Amber: 9-11 was a disaster with a one-mile radius.  Katrina hit a hundred and forty miles of coastline.  9-11 directly affected a few thousand people.  Throughout the Gulf we’re talking over a million people directly affected, between the two hurricanes from Lake Charles to the Mississippi and further north.  Yet you see in the news a lot of attention placed on “oh he bought a car with his FEMA money” for those who did receive the personal property money, a lot of judgment about what they did with it.  It’s these little things that hurt after a while.

Ingrid:  How can people support your particular organizations?

Amber:  Bring “Stardust and Empty Wagons” out for a performance or for a reading— all the proceeds go to the immediate needs of evacuees.  If you know evacuees in your area, connect them to either resources or technology to be connected with other evacuees.  It’s huge, it’s crucial.  Community was a big factor for New Orleans and the pain that we feel right now is the unraveling of our culture.  Culture is our life.

Mayaba:  The New Orleans Women’s Clinic is opening, any and all fundraising is appreciated. CR has a video called “I Won’t Drown on that Levee and You Ain’t Gonna Break my Back.” We need to raise awareness about what happened in the prison, what’s still happening.  Get the word out about organizing on the ground, because the news is not getting out about how much grassroots activity is happening there.  If people knew that, it would undermine every intention and plan that the government has for the city.

Maya:  We have a collaboration of different musicians from New Orleans that make up the Ghetto Dreams Movement, ready to do shows and perform.  We have media for sale, there are two albums.  They are songs of inspiration, and days before hurricane Katrina.  This music is very healing to us, so if you see that, support it.

Amber:  We need reparations.

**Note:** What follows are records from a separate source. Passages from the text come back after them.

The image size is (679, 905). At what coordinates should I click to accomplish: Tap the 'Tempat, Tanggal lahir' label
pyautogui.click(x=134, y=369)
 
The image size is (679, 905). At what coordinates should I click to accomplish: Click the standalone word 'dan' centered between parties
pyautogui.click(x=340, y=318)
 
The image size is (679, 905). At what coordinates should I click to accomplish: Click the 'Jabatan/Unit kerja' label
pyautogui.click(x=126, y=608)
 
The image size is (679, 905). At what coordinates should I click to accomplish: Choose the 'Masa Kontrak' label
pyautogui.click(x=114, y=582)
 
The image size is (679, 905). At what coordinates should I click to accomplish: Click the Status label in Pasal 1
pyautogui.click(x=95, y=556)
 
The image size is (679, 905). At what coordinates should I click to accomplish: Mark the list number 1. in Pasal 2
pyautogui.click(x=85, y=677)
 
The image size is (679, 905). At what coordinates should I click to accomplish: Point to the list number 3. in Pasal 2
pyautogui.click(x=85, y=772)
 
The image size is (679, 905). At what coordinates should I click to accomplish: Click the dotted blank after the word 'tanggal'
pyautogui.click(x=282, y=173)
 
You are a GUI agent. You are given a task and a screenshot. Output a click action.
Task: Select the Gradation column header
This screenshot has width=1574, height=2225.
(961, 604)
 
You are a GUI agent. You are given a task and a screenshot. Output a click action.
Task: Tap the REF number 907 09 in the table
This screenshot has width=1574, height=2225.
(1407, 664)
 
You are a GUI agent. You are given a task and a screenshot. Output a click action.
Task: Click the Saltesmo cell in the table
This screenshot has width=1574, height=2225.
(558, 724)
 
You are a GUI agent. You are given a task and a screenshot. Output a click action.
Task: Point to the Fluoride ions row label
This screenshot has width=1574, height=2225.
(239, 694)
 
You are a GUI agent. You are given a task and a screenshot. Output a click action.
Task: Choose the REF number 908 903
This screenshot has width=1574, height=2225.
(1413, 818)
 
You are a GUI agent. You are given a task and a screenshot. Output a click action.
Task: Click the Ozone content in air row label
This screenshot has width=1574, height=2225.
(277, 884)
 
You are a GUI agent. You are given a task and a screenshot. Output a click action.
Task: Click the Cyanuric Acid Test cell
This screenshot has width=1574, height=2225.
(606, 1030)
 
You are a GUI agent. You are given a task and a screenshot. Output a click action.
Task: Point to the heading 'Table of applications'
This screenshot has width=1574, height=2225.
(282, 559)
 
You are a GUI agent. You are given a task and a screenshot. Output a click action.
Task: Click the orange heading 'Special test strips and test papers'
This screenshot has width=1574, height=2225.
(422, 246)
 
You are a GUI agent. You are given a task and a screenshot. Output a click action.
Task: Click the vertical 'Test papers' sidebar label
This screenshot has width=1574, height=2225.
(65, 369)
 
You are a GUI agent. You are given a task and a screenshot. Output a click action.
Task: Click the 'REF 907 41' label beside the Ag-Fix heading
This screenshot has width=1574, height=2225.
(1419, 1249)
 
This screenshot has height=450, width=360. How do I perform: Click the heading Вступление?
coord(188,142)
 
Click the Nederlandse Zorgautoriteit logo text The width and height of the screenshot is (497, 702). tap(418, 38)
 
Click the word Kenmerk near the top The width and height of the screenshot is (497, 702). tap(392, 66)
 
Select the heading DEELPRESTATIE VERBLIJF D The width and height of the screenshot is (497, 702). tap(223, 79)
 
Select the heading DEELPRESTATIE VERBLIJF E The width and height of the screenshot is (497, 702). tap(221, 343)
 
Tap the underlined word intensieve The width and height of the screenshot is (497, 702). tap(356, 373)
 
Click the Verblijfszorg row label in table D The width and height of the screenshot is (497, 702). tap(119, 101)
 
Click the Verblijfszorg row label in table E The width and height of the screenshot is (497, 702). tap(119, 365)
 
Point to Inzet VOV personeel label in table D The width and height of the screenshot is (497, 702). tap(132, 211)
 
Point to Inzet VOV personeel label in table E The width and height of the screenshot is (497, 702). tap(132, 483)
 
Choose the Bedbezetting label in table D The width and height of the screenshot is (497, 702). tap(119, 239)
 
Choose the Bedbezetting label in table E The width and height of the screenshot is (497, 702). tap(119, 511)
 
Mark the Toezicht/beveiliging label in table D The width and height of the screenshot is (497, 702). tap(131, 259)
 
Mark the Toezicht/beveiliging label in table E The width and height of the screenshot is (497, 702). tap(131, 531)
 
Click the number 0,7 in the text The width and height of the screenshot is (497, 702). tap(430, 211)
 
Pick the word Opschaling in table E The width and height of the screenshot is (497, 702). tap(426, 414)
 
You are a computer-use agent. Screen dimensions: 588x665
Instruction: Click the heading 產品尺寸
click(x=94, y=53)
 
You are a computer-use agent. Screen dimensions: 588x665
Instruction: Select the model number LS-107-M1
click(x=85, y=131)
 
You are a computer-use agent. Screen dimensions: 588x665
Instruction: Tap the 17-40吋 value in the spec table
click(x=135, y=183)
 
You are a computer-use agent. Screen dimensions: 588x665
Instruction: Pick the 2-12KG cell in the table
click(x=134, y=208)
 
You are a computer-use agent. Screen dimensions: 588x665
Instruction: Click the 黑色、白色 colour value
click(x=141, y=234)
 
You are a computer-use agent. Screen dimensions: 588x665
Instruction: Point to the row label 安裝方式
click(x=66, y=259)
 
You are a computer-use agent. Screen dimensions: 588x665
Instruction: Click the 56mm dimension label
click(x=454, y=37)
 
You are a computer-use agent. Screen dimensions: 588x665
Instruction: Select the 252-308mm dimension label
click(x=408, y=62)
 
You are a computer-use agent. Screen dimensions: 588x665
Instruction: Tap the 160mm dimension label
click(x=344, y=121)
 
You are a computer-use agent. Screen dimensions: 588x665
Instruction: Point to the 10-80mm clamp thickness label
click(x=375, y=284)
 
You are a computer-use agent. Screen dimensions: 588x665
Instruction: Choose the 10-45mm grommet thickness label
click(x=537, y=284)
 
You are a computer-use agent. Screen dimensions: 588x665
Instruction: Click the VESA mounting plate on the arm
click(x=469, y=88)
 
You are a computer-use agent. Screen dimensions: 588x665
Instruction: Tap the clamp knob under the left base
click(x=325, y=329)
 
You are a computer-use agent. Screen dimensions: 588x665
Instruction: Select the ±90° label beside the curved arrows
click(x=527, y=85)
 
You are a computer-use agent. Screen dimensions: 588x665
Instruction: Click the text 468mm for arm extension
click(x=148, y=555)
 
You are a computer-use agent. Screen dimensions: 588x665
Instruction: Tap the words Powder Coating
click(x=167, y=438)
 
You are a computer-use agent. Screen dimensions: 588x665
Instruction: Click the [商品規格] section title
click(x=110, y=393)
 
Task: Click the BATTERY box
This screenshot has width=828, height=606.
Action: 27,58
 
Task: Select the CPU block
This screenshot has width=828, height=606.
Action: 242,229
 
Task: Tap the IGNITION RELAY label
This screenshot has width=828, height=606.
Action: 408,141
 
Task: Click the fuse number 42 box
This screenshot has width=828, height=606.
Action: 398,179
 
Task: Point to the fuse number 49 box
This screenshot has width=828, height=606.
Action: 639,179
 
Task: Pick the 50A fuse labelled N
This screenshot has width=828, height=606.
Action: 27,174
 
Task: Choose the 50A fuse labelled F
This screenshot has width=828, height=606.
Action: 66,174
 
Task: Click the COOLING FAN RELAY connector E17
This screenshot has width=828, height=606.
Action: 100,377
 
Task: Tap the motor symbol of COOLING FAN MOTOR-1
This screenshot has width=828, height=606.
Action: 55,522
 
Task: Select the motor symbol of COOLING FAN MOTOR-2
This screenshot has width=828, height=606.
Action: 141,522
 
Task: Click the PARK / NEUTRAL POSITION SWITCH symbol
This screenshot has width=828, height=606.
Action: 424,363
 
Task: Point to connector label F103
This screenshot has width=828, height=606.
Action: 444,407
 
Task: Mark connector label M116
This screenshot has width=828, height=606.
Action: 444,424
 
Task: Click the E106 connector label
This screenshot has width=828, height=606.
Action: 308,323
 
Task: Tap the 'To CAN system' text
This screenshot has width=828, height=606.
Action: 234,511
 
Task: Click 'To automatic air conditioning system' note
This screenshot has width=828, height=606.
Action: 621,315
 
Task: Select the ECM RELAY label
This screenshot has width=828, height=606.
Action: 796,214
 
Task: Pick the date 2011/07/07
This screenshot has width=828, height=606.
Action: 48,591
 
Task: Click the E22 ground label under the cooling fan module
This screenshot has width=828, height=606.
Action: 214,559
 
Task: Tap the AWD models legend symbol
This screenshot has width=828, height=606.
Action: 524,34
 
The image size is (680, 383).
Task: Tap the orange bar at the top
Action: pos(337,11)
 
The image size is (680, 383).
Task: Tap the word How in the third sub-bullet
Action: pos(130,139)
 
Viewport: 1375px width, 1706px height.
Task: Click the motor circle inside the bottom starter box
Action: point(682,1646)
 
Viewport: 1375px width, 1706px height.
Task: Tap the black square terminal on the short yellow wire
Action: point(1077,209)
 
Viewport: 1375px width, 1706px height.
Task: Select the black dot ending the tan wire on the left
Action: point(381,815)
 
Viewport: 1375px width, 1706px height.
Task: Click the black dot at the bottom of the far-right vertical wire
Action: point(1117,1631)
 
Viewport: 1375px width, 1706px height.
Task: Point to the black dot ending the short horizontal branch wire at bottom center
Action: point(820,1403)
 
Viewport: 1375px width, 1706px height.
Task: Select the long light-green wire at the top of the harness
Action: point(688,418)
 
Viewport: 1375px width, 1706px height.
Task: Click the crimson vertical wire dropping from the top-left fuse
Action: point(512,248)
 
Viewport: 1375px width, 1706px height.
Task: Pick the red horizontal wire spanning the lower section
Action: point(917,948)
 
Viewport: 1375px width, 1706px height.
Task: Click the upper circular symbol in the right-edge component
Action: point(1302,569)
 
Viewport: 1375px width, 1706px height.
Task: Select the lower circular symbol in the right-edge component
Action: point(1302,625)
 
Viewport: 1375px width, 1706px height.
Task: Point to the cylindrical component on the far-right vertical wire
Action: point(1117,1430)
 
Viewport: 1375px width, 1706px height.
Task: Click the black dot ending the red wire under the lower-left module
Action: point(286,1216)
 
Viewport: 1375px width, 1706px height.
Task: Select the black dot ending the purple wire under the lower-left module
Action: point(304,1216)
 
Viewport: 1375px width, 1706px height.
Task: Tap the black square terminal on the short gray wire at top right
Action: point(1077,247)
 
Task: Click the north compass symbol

You can even change the name, because the needs have changed.  I don’t need a mule. I don’t know where I would put a mule.

Mayaba:  Would the mule now be a Honda?  I’d like a hybrid.

Mayaba Liebenthal is a Black feminist anarchist and human rights advocate committed to creating projects institutions that support self-determined and sustainable communities development.  A New Orleans resident, she is a member of various community based organizations including INCITE: Women of Color Against Violence, and Critical Resistance.  She is a contributor to the South End anthology, What Lies Beneath Katrina: Race and the State of the Nation.

Amber McZeal is a native New Orleanian by way of Lafayette, Louisiana.  She currently resides in Berkeley, California where she is a volunteer public and community relations director with the social justice activist group Survivors for Survivors, a survivor initiated non-profit organization assisting hurricane survivors with needs still unmet by the national recovery agencies.  Prior to Katrina she was a student of jazz performance at Southern University in New Orleans.  She is continuing her studies in sound therapy in California.

Maya Dempster is a writer artist and activist.  She is a New Orleans resident via New York City right now.  As a survivor of Katrina and Rita she now works closely with New York Solidarity Coalition of Katrina/Rita Survivors to aid evacuees in the struggle for social justice.